Thanksgiving Monday was such a fabulous day but Tuesday was ... back to reality.  Alex didn't feel great, probably fatigue from the day before and the fact that his haemoglobin proved to be back down to 85. (normal = 125-165)

This is also a key time for platelets.  A normal platelet count is somewhere between 180 and 440 parts per something (it's times 10 to the power of nine per litre if you really want to know).  A week ago Wednesday Alex was at a strapping 212.  His platelets have been quite strong.  On Friday they were down to  170 and yesterday were 76.

As we were going to be back in today, no action was required yesterday.  But today ... yes please.


Alex's heart rate was 140 when first checked at the hospital early this morning, a classic symptom of low haemoglobin. (There's not as much, so the body just pumps it around faster to get the job done, an amazing machine, the body)  Another symptom  is you look as white as Caspar the Ghost and all the docs you walk past down the hall coming out of rounds say "Hey, guess you're getting blood today, eh?"  Probably a clue if you are as finely attuned to these nuances as I am.

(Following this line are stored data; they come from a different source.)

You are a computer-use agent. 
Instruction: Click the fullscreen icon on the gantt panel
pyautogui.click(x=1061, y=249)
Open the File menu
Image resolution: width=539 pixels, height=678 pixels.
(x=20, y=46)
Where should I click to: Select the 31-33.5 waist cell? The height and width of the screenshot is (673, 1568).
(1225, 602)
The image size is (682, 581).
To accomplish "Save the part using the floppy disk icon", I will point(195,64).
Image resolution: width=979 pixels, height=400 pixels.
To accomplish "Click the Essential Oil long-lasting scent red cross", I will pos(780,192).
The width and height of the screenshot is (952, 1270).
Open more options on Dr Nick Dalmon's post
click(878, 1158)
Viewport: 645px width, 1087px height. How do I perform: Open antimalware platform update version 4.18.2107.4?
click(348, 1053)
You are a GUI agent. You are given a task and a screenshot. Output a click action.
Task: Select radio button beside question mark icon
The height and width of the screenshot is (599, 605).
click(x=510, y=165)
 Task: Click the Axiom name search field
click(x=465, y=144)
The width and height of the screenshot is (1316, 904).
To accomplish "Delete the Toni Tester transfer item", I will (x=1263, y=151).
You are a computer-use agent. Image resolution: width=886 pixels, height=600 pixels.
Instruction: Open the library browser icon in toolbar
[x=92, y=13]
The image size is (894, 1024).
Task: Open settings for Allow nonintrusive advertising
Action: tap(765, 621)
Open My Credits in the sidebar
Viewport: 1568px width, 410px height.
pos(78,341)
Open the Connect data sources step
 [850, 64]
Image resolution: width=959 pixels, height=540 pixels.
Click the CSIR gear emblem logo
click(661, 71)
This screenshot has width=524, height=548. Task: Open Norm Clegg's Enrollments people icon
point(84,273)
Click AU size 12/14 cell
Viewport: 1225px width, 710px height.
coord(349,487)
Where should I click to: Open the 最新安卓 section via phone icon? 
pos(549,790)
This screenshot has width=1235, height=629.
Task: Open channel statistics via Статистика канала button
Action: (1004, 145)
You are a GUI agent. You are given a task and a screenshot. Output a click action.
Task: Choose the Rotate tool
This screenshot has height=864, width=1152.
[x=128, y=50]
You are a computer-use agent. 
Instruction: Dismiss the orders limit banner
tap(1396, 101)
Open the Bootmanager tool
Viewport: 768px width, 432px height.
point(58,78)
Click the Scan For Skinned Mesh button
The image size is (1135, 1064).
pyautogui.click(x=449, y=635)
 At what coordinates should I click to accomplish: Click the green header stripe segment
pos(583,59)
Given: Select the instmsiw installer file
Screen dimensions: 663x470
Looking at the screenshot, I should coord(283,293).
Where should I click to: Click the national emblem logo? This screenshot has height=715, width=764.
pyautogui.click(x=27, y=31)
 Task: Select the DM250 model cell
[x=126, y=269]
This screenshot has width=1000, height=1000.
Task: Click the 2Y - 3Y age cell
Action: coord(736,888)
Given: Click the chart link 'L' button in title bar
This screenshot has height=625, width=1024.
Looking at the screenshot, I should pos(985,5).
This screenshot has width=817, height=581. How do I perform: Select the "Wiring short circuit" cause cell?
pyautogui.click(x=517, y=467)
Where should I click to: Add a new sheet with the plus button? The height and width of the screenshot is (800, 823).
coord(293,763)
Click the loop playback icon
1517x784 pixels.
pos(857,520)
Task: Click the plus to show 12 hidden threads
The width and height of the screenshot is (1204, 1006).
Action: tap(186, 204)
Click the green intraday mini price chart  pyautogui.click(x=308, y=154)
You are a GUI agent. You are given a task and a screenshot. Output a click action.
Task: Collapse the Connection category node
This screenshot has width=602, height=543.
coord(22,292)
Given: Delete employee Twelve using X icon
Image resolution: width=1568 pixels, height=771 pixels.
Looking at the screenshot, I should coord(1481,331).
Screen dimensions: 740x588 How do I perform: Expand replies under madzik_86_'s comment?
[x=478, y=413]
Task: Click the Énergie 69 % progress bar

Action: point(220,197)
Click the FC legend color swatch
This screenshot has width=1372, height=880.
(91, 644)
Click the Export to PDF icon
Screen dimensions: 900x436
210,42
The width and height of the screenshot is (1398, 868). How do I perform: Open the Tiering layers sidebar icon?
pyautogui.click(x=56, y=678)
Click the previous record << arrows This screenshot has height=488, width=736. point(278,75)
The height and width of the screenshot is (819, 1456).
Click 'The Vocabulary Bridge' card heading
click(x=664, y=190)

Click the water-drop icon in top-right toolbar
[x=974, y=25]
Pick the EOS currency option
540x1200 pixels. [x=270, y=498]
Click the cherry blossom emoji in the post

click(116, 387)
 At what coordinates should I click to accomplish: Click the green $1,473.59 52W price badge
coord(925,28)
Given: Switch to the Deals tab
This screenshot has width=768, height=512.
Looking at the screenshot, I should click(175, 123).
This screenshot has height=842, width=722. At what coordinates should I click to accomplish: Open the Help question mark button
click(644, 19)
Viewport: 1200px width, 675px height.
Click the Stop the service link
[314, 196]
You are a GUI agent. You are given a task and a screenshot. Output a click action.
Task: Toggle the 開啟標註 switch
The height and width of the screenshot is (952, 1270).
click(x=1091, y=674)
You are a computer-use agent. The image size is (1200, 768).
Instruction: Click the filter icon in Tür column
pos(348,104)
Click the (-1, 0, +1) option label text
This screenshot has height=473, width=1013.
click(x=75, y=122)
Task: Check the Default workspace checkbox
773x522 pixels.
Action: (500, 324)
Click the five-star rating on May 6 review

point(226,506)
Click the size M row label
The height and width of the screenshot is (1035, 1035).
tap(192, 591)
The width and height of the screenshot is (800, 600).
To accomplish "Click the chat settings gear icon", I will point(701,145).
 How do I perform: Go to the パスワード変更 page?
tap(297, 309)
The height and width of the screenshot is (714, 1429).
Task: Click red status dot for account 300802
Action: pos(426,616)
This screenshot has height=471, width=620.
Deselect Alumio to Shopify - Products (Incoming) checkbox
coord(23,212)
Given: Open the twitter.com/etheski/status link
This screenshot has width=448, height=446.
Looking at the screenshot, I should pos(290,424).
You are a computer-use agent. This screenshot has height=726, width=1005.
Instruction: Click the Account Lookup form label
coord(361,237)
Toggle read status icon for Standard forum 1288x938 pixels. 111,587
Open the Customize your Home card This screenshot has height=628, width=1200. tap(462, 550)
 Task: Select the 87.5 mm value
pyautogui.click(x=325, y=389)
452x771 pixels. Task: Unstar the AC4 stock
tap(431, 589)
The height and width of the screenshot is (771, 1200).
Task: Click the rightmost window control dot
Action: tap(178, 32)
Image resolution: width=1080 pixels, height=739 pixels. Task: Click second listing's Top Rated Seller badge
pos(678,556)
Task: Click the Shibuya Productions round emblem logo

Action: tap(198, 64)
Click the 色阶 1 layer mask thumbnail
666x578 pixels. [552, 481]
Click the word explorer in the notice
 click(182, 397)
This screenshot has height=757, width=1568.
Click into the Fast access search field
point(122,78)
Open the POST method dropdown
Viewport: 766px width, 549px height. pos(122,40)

Dr. L predicted 69, I thought 79 but said 81, with some home team bravado.
It was 72.  Well.  Hey, she did go to medical school, gimme a break here!  And platelets were down to 57.  From 212 to 57 in a week. Hmm.  Par for the course though, this is expected.  (Starting to get the meaning of the title now ain'cha?).


So, a big day again today.  Alex received a shot of Vincristine and the dreaded "peg."  You may recall this is a simultaneous injection of Asparaginese with a big needle in the thigh muscle of each leg.  It is not well received by kids.  I don't know if they do it to adults, but I'm sure we wouldn't like it much either from what I can see.  Alex didn't even make a sound.  You play hockey, you have a second degree black belt, what's a tent peg in each leg?  Proud of that boy...  I know he felt it though. 


After Asparaginese, you have to wait for three hours to make sure you don't have a reaction to it before you can get blood.  Alex killed part of that time by inhaling Pentamadine through a ventilator kind of thing for twenty minutes, a drug he needs once every four weeks to prevent a type of pneumonia.  It tastes awful and it's an altogether unpleasant experience.


Once the three hours was up, he could get the blood transfusion, which took another three hours to drip in.  Long day and he was exhausted long before we got home.  The chemo has a had a temporary victory over the anti-nausea drugs and he has been very sick this afternoon and into tonight as I write this and I expect a pretty quiet next 24 to 36 hours.


We have tomorrow off and are back at the hospital on Friday to check the blood cell counts.  The red stuff should be okay but he will likely need a transfusion of platelets.  


(Quite a while back in response to so many people asking the same question "what can I do to help?" I wrote that giving blood was a great thing to do.  It is, but giving platelets, which takes longer, is an even better thing to do.)

We have been at the hospital for 10 of the last 13 days now and 14 of the last 18.  If I have counted correctly.  I do know I keep wondering why I'm buying gas all the time!  If you haven't seen me around much, that's why.  Someone should please tell the Lions Pub that I'm okay.

In capital market parlance, my take is that we are forming a bottom here.  Maybe not and I don't want to jinx anything, but we have to be close.  It's no fun at all at the bottom (and it's a long, long way back up) but, this is hard to  articulate and you never know until after the fact, but somewhere near here, you strangely start to feel more optimistic. Sometimes you're wrong.  Sometimes you're right and I'm not sure, it might be a mirage, but I could have sworn a saw some light down at the end there somewhere.  Is that the Phoenix capsule coming?